Record four types of metrics:

Counter

Monotonically increasing value. Use for request counts, error counts, token usage.

obs.incrementCounter('agent.requests', { agent: 'support' });
obs.incrementCounter('agent.tokens', { agent: 'support' }, 500); // increment by 500

Gauge

Point-in-time value that can go up or down. Use for active connections, queue depth.

obs.setGauge('active_agents', 3);
obs.setGauge('queue_depth', 42, { queue: 'main' });

Histogram

Distribution of values. Use for latency, response sizes.
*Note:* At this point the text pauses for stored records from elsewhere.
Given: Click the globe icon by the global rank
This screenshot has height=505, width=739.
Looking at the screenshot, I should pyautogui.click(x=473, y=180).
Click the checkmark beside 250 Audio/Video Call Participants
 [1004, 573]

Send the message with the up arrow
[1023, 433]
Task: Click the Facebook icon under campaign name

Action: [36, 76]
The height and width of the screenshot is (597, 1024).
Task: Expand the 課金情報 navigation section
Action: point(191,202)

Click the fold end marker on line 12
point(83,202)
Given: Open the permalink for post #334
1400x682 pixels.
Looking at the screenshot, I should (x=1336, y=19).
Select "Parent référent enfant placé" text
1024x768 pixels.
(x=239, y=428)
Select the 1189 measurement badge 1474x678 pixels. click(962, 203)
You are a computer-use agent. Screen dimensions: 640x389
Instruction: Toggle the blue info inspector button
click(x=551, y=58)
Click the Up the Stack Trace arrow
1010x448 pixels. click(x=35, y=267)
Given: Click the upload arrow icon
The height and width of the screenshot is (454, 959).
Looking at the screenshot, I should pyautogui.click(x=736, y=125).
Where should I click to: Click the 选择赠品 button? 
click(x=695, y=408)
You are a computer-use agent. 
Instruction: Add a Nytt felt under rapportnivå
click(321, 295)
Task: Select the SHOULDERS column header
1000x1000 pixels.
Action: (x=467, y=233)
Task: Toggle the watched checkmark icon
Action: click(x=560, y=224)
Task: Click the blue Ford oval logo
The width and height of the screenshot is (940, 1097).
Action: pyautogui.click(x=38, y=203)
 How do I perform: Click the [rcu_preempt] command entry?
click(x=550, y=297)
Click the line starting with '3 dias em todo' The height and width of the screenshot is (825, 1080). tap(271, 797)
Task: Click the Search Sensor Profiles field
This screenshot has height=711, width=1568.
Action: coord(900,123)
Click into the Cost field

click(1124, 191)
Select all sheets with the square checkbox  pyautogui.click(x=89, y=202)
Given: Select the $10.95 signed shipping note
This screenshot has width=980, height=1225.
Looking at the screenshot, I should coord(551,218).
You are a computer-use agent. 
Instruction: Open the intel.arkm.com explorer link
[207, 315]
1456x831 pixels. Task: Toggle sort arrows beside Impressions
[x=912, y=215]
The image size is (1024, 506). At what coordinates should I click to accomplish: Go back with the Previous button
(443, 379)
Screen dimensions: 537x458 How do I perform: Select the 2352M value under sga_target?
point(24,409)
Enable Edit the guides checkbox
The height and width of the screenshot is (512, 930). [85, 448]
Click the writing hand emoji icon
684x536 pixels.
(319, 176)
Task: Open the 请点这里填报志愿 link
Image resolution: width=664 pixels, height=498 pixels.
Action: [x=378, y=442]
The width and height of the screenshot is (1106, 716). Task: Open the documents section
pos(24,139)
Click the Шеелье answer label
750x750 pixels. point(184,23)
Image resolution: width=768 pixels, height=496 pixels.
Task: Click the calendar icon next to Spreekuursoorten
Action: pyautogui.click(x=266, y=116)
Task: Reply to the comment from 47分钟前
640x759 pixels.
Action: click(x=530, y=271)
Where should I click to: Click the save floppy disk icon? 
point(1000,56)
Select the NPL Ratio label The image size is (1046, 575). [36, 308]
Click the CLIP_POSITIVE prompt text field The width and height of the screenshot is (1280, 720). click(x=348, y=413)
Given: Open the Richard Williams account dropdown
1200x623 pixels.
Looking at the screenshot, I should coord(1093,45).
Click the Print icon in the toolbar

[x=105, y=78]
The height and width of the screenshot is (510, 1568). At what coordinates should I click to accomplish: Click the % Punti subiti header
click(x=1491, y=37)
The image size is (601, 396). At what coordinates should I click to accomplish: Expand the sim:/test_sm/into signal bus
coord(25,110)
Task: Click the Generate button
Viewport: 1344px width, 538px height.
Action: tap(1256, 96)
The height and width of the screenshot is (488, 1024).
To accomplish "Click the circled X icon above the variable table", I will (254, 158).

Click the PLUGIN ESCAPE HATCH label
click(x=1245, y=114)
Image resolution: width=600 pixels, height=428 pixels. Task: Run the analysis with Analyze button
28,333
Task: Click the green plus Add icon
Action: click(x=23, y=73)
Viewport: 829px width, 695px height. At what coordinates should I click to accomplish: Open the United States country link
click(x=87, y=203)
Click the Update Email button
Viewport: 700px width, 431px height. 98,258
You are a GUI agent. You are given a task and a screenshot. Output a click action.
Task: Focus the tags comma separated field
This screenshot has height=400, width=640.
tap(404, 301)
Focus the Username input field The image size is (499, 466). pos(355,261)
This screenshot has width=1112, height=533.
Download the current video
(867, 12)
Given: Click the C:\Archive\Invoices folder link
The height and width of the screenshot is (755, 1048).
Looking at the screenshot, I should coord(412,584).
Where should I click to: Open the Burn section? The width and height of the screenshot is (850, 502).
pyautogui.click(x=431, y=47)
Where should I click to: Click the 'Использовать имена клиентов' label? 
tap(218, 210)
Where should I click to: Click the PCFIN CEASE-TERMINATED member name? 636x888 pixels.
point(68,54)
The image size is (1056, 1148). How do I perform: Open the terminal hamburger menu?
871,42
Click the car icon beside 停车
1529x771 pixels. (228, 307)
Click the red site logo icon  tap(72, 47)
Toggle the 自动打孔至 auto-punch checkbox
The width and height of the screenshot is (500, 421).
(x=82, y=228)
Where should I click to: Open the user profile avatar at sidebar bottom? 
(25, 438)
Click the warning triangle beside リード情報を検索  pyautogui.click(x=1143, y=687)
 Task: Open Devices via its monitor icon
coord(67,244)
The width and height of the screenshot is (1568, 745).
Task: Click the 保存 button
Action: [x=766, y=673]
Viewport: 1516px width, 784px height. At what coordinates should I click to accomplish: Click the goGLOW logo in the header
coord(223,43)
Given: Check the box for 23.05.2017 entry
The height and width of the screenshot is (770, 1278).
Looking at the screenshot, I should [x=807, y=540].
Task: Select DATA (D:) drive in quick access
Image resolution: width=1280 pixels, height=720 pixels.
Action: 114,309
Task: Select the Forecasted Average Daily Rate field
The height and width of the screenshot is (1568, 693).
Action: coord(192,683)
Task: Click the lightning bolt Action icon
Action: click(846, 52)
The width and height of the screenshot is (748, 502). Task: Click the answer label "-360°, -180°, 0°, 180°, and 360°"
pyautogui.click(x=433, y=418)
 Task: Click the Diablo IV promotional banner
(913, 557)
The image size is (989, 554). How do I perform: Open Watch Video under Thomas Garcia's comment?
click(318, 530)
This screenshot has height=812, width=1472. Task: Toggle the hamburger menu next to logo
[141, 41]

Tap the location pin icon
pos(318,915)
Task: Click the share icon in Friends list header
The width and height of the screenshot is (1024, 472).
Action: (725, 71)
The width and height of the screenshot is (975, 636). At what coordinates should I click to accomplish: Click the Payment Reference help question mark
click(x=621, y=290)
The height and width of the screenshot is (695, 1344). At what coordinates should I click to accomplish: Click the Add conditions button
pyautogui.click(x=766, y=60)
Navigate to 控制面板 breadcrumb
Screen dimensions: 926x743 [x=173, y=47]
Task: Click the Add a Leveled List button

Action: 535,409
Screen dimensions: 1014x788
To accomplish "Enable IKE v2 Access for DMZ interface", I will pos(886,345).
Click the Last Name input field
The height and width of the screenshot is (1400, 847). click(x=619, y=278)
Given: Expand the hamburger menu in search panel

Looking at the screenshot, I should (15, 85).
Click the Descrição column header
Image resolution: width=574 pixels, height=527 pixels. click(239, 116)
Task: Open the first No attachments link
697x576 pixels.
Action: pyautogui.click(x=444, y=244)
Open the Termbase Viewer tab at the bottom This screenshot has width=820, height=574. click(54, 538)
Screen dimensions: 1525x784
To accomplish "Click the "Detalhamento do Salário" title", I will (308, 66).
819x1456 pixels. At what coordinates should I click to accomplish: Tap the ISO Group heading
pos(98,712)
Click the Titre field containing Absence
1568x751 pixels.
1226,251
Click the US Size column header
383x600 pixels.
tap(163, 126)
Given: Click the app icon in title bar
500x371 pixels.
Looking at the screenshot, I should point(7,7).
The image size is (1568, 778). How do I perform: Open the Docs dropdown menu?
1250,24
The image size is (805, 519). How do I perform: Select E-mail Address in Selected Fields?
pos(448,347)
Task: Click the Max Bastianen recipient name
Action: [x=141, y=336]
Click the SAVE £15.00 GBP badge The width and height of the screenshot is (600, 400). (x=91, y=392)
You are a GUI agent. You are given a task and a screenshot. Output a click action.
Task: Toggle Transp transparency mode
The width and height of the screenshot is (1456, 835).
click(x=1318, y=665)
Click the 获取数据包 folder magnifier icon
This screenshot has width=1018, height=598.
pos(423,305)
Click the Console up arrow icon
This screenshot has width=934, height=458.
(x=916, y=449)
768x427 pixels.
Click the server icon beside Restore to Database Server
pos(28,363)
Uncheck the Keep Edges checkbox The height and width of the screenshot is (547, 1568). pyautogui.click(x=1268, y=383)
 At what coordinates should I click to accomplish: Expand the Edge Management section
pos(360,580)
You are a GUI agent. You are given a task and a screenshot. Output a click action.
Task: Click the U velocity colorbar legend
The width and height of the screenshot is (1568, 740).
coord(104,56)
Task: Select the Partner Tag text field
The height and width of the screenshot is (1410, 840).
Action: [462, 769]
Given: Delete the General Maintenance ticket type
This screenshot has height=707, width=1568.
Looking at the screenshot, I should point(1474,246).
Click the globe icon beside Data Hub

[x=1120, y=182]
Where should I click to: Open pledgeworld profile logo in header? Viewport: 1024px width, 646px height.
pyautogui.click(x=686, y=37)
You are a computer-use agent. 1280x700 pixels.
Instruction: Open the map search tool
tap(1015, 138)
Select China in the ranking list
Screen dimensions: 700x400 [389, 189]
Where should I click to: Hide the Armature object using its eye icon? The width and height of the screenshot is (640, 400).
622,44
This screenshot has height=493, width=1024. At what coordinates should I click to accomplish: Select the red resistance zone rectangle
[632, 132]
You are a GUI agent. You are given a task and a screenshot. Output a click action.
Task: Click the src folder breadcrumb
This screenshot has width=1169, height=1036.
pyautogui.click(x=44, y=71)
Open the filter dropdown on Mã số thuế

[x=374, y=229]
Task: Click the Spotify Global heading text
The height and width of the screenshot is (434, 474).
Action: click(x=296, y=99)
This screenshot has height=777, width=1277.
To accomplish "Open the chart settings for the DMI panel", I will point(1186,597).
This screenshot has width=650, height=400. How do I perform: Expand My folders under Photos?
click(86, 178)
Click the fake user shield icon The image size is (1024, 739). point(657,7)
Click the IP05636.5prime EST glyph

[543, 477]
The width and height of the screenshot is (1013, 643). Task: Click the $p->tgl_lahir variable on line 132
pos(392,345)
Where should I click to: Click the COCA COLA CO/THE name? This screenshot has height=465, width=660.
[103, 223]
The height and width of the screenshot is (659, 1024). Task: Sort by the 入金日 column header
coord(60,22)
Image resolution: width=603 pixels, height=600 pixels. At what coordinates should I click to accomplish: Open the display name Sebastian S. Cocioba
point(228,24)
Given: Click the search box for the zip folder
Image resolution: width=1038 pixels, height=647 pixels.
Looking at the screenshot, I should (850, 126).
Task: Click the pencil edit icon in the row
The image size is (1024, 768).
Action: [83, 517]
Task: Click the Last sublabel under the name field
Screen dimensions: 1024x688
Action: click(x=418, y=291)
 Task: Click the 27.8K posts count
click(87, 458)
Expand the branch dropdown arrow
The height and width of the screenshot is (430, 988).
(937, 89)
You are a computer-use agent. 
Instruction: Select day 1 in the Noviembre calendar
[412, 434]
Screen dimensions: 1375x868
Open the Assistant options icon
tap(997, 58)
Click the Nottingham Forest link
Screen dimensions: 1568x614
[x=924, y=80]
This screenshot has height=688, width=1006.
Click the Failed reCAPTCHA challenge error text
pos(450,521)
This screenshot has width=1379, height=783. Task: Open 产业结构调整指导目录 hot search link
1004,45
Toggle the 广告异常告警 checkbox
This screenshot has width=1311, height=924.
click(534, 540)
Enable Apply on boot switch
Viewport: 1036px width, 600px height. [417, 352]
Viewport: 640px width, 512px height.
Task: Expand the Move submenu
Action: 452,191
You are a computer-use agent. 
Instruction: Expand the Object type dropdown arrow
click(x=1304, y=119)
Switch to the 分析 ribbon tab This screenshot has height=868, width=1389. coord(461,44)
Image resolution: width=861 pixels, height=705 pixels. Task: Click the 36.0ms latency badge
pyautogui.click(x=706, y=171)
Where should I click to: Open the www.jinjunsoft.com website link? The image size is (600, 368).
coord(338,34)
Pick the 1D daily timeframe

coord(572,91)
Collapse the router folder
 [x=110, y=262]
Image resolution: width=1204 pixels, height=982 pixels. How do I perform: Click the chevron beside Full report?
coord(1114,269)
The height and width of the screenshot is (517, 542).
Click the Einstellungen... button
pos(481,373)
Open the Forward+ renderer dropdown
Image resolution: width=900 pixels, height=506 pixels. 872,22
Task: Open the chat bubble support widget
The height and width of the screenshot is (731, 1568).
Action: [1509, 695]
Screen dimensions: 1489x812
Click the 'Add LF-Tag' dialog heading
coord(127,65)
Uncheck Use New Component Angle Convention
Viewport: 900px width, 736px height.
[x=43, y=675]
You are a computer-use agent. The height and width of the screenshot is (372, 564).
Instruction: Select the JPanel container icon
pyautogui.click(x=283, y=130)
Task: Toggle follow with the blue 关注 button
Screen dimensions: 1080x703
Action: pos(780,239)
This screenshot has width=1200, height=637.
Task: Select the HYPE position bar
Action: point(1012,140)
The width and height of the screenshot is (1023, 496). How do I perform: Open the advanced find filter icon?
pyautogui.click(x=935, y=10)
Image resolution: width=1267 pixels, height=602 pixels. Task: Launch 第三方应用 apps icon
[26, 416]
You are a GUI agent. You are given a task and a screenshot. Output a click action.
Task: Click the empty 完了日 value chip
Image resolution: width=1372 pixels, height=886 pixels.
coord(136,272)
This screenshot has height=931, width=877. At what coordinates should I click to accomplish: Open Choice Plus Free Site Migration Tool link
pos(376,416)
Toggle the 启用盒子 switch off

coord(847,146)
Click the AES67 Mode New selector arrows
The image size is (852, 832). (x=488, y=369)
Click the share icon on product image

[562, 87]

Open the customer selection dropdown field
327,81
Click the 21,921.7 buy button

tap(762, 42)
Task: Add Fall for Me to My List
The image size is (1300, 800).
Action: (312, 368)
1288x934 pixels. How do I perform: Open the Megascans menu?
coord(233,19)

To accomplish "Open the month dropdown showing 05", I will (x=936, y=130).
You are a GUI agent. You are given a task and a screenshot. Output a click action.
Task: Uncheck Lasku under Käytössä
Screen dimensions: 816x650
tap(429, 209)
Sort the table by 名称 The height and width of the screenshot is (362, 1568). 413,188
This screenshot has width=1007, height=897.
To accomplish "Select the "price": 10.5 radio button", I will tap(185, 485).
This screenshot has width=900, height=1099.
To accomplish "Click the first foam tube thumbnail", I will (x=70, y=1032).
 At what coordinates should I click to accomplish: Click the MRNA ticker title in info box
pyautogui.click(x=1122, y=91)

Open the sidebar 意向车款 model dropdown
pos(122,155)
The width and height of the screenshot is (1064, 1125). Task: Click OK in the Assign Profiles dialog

Percentiles (p50, p90, p99) are calculated automatically.

obs.observeHistogram('agent.latency', 1250, { agent: 'support' });

Reading Metrics

const metric = obs.getMetric('agent.latency');
// {
//   name: "agent.latency",
//   type: "histogram",
//   count: 142,
//   sum: 178500,
//   min: 200,
//   max: 8500,
//   avg: 1257,
//   p50: 1100,
//   p90: 3200,
//   p99: 7800,
//   lastValue: 1250,
//   lastUpdated: 1709312450000,
// }

Tracing

Create spans to track operation duration and build distributed traces:

const span = obs.startSpan('agent.run');
obs.addSpanTag(span.spanId, 'agent', 'support');

try {
  await runAgent();
  obs.addSpanLog(span.spanId, 'Agent completed successfully');
  obs.endSpan(span.spanId, 'ok');
} catch (error) {
  obs.addSpanLog(span.spanId, error.message, 'error');
  obs.endSpan(span.spanId, 'error');
}

Nested Spans

Pass a parent span ID to create child spans:

const parentSpan = obs.startSpan('pipeline');
const childSpan = obs.startSpan('agent.run', parentSpan.spanId);

// Child inherits the parent's traceId
console.log(childSpan.traceId === parentSpan.traceId); // true

Sampling

Control the percentage of traces collected in production:

const obs = createObservability({
  tracing: {
    sampleRate: 0.1, // Only trace 10% of operations
  },
});

Sampled-out spans are no-ops — startSpan returns immediately and endSpan/addSpanLog/addSpanTag are skipped.

Alerts

Define thresholds that trigger actions when metrics cross them:

const obs = createObservability({
  alerts: [
    // Log when error count exceeds 10
    { metric: 'agent.errors', threshold: 10, action: 'log' },

    // Console.warn when latency exceeds 5s
    { metric: 'agent.latency', threshold: 5000, action: 'warn' },

    // Console.error (alert) when cost exceeds $100
    { metric: 'agent.cost', threshold: 100, operator: '>=', action: 'alert' },

    // Custom callback with cooldown
    {
      metric: 'agent.errors',
      threshold: 50,
      action: 'callback',
      callback: (metric, threshold) => pagerDuty.trigger(metric),
      cooldownMs: 600000, // Once per 10 minutes
    },
  ],
});

Option	Type	Default	Description
`metric`	`string`	—	Metric name to watch
`threshold`	`number`	—	Value that triggers the alert
`operator`	`">" \| "<" \| ">=" \| "<=" \| "=="`	`">"`	Comparison operator
`action`	`"log" \| "warn" \| "alert" \| "callback"`	—	What to do when triggered
`callback`	`(metric, threshold) => void`	—	Custom handler (when action is `"callback"`)
`cooldownMs`	`number`	`60000`	Minimum time between repeated alerts

Agent Metrics Helper

createAgentMetrics provides a convenience wrapper that records standard metric names for agent operations. These names are used by getDashboard().summary automatically.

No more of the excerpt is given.